(Records of locating words and elements)
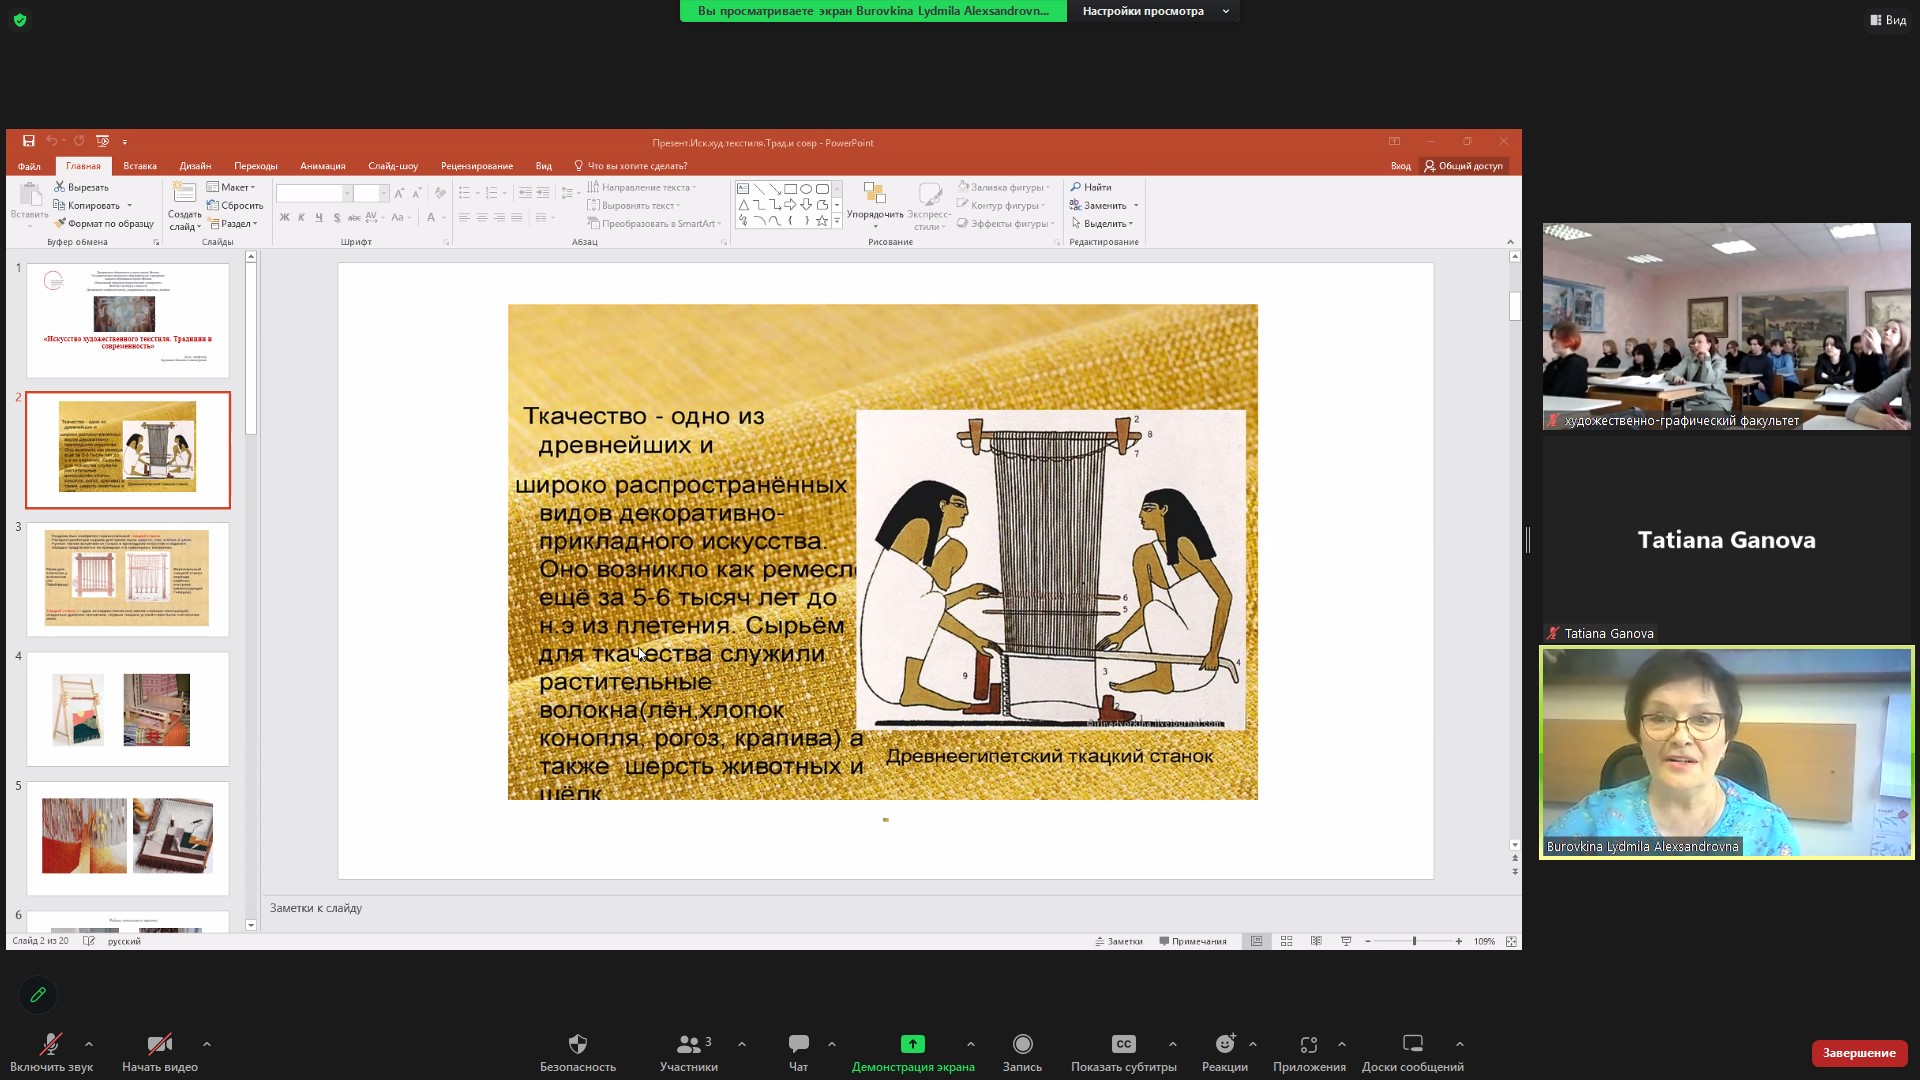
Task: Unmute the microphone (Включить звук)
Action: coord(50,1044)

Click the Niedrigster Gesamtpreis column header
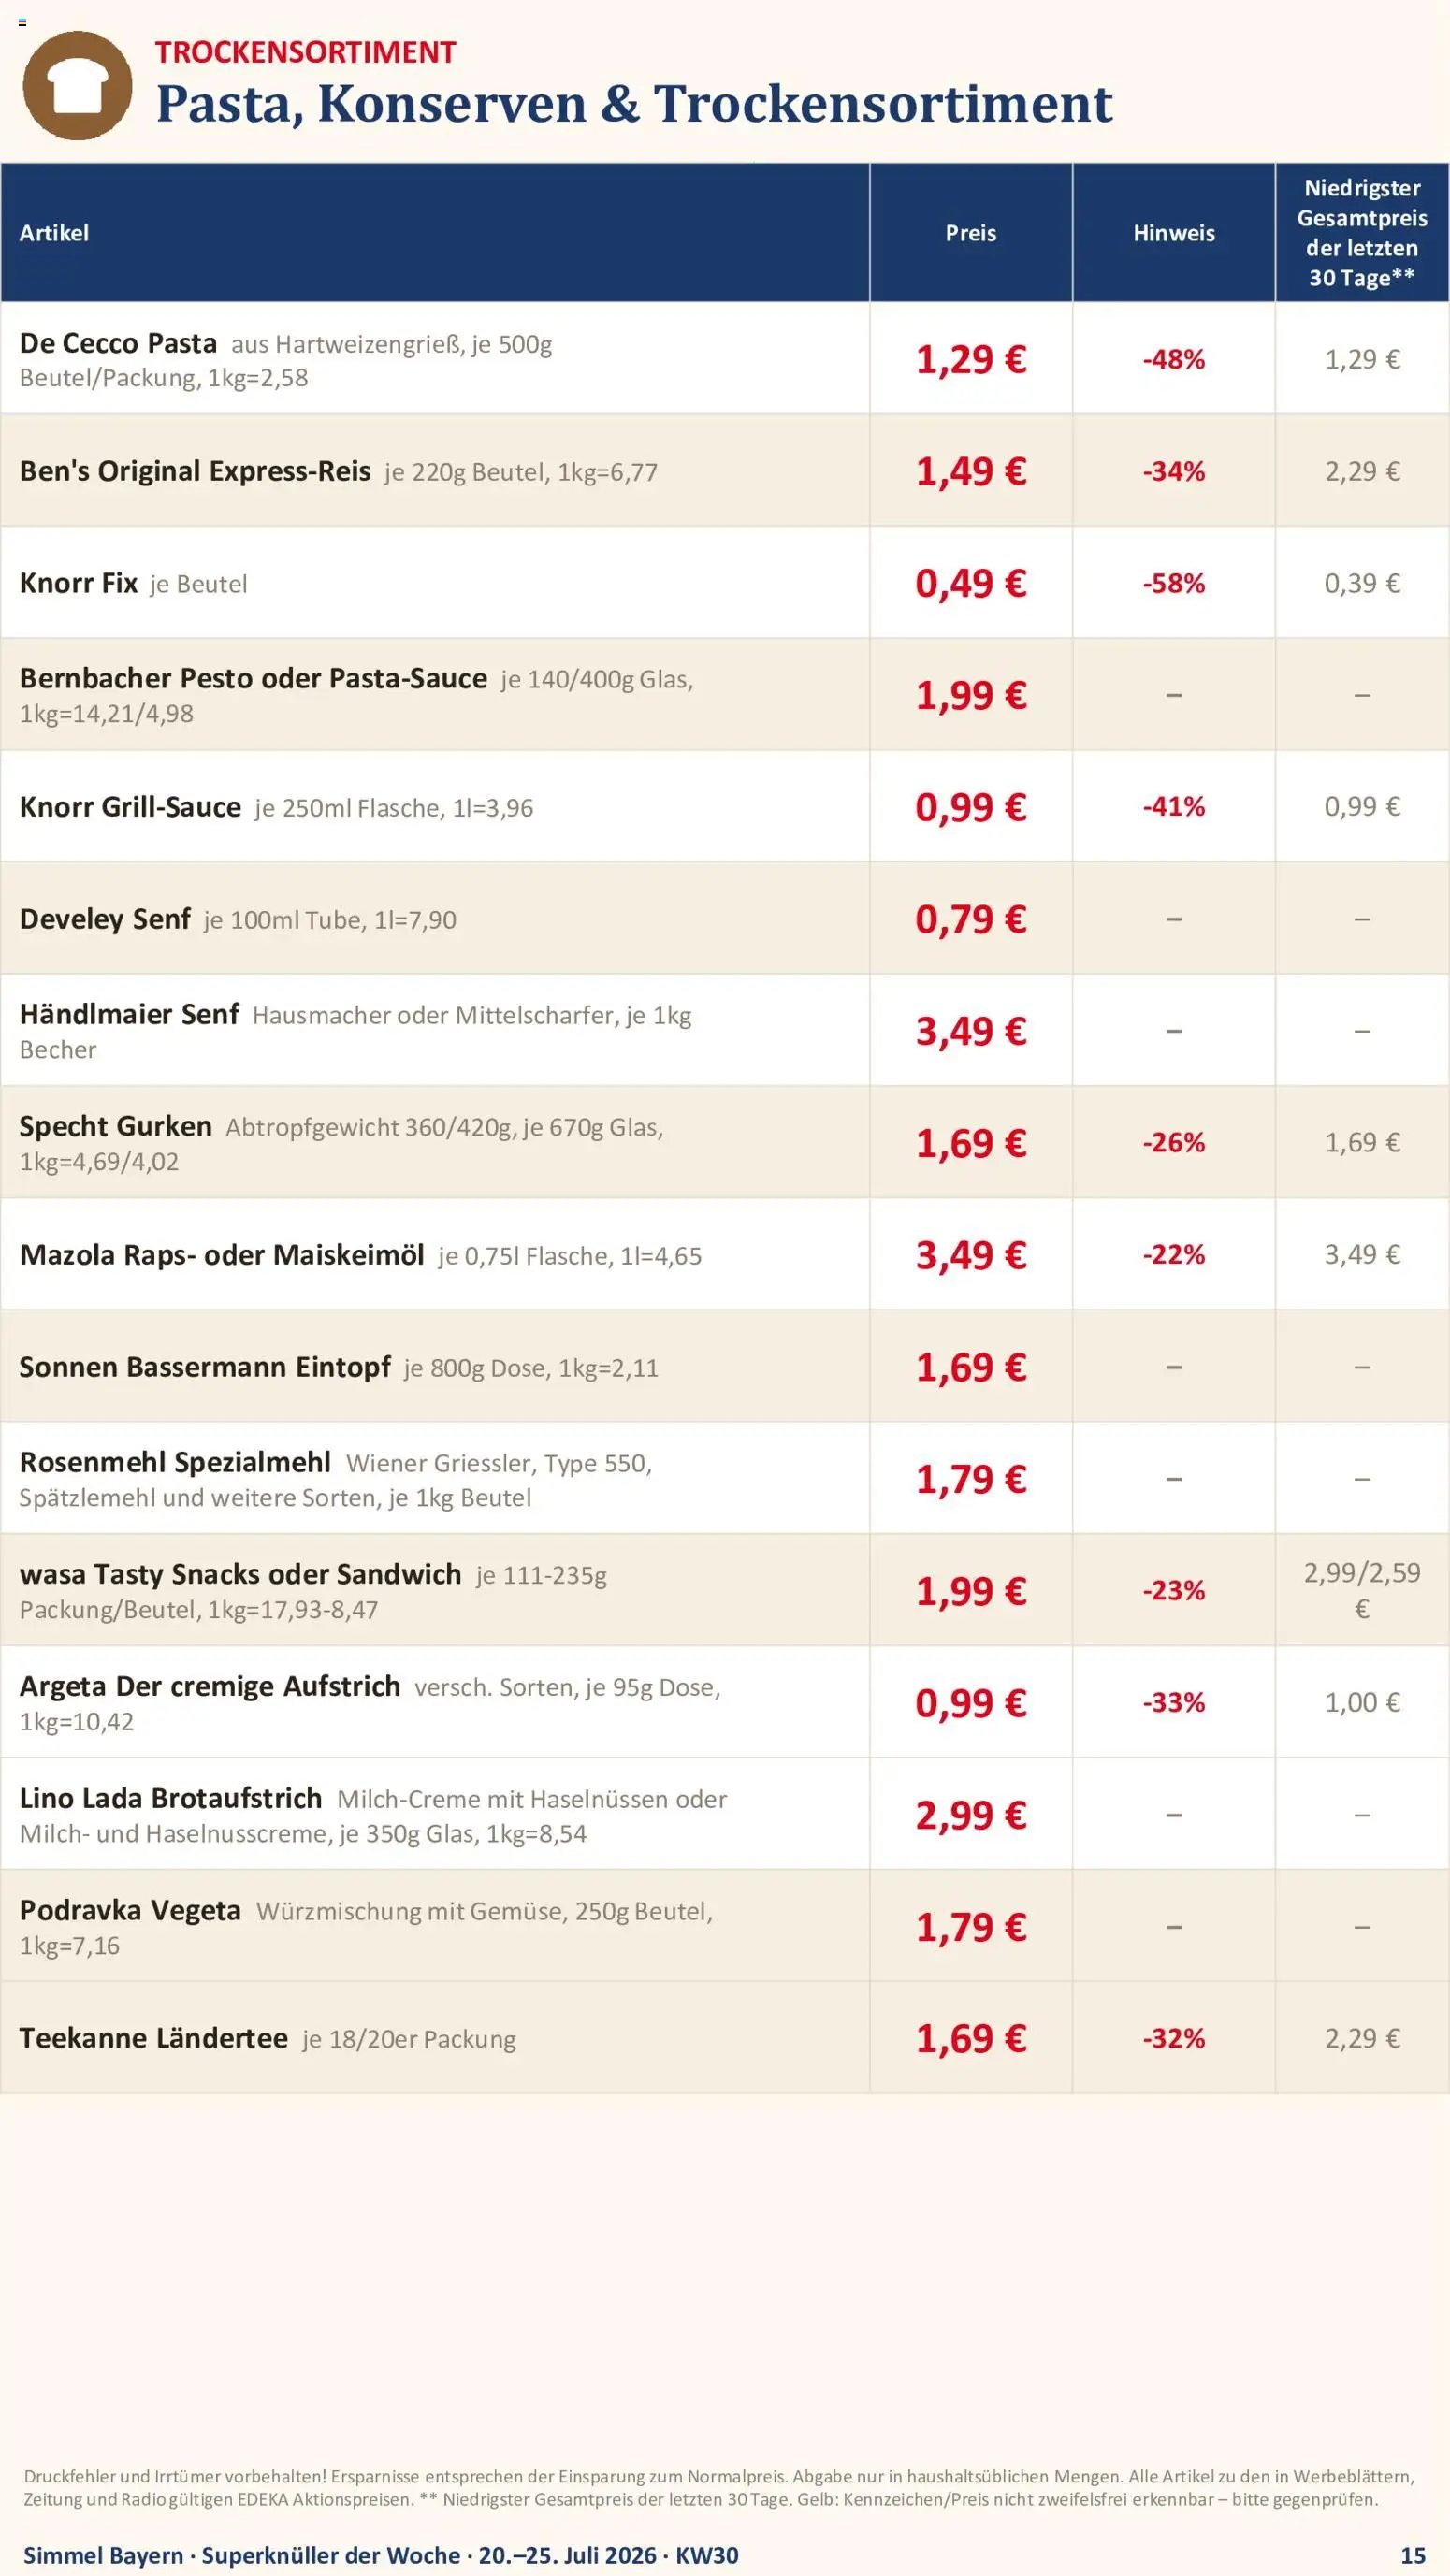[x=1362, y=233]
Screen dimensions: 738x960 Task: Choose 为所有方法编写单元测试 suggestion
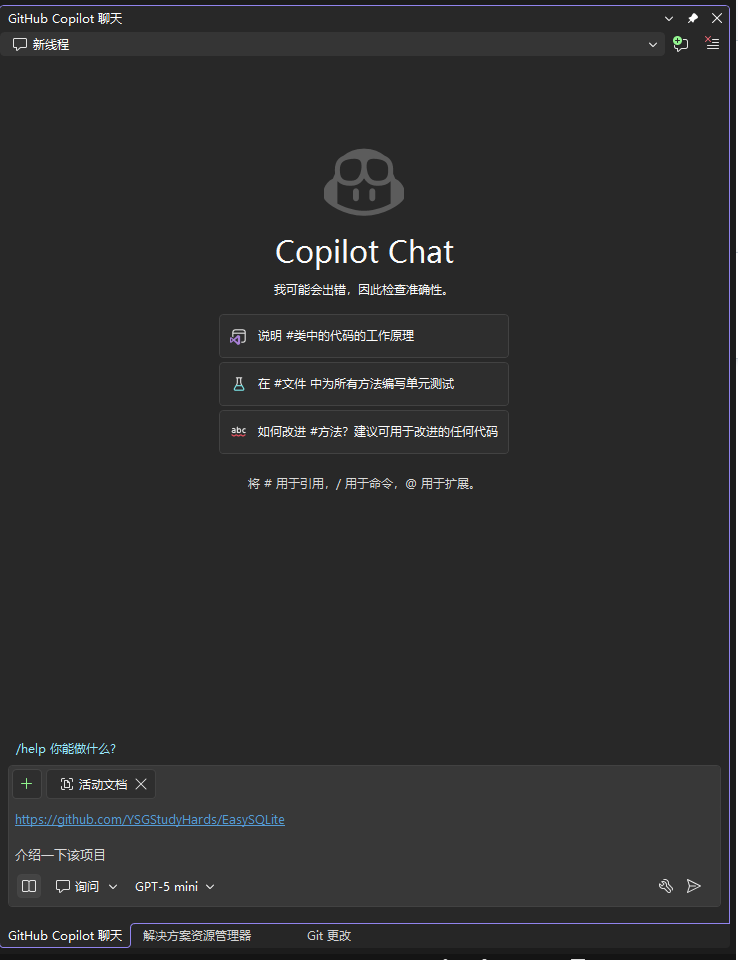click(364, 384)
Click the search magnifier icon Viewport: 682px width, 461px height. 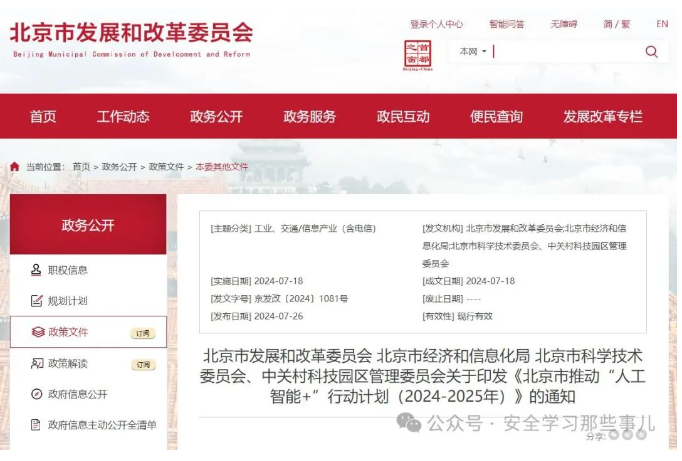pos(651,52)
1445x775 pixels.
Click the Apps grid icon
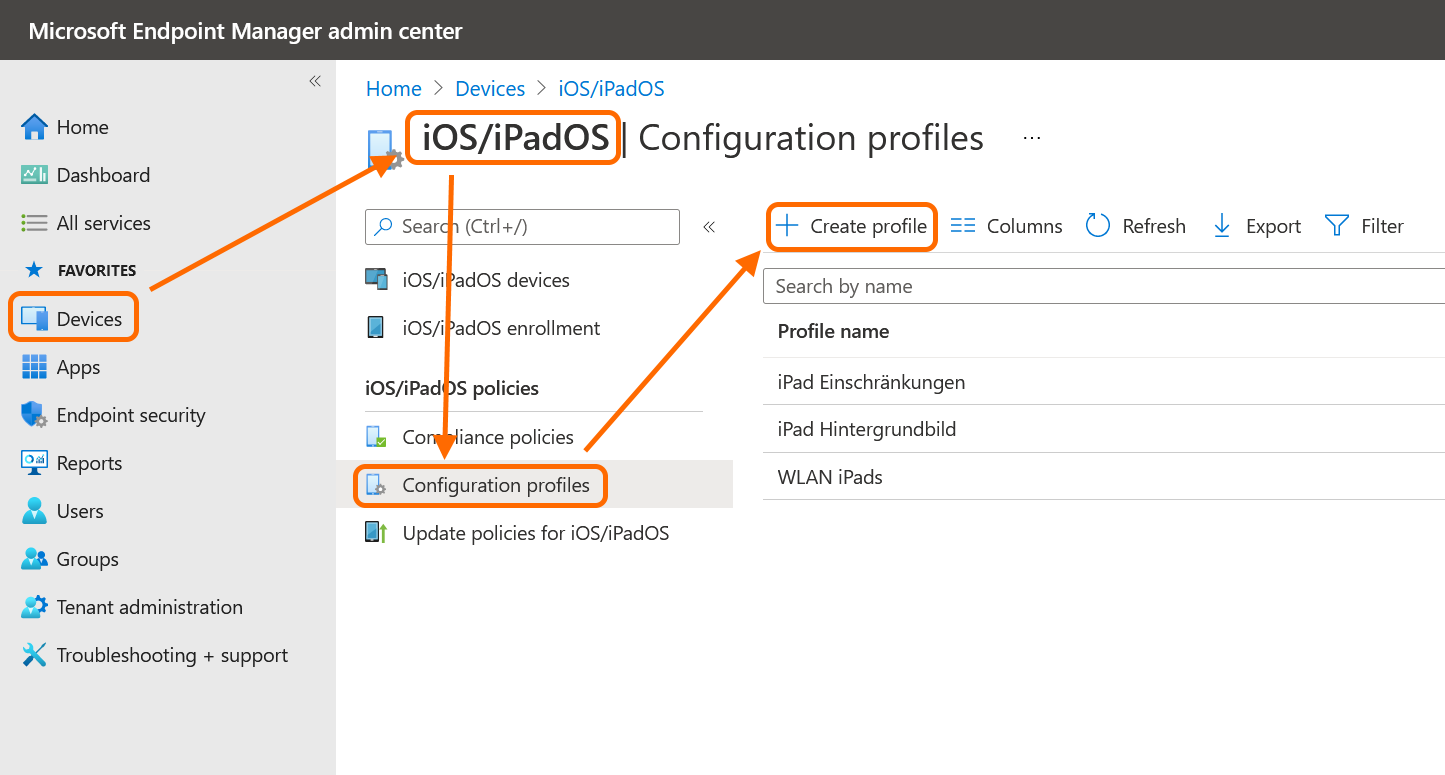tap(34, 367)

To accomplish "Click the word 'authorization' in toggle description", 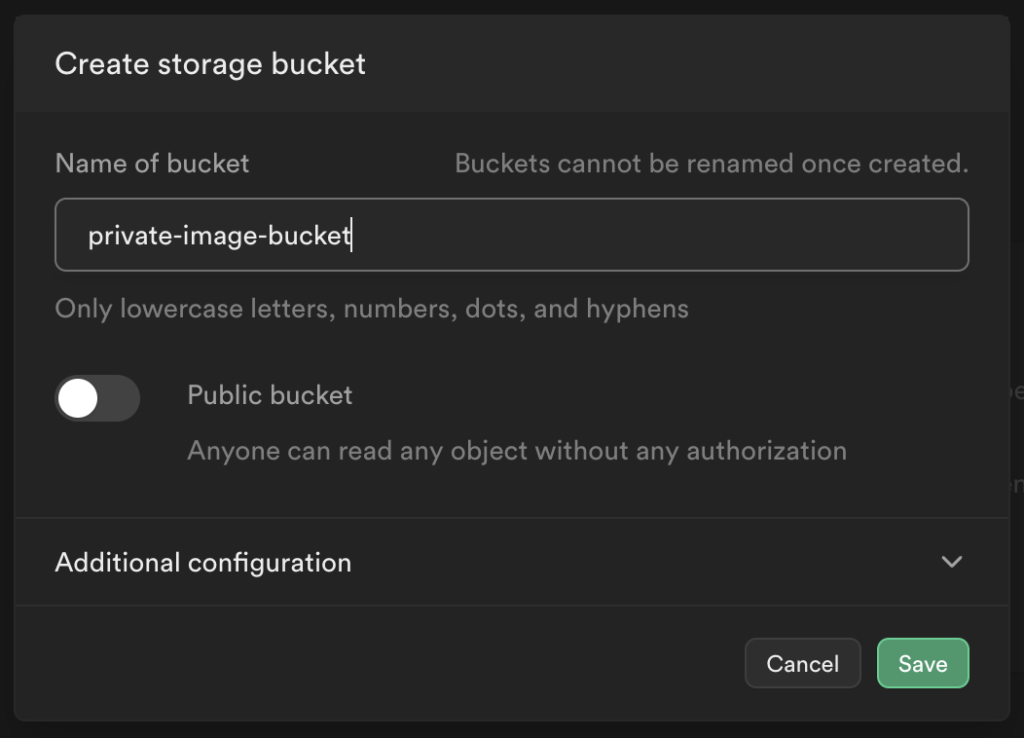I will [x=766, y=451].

▶ **OBJECTIVE**
Which lines in the entries contain the string "Task"? Copy each of them.

▶ **RESPONSE FOR THIS EXERCISE**
Task: Unmute the microphone (Включить звук)
Screen dimensions: 738x960 Task: Choose 为所有方法编写单元测试 suggestion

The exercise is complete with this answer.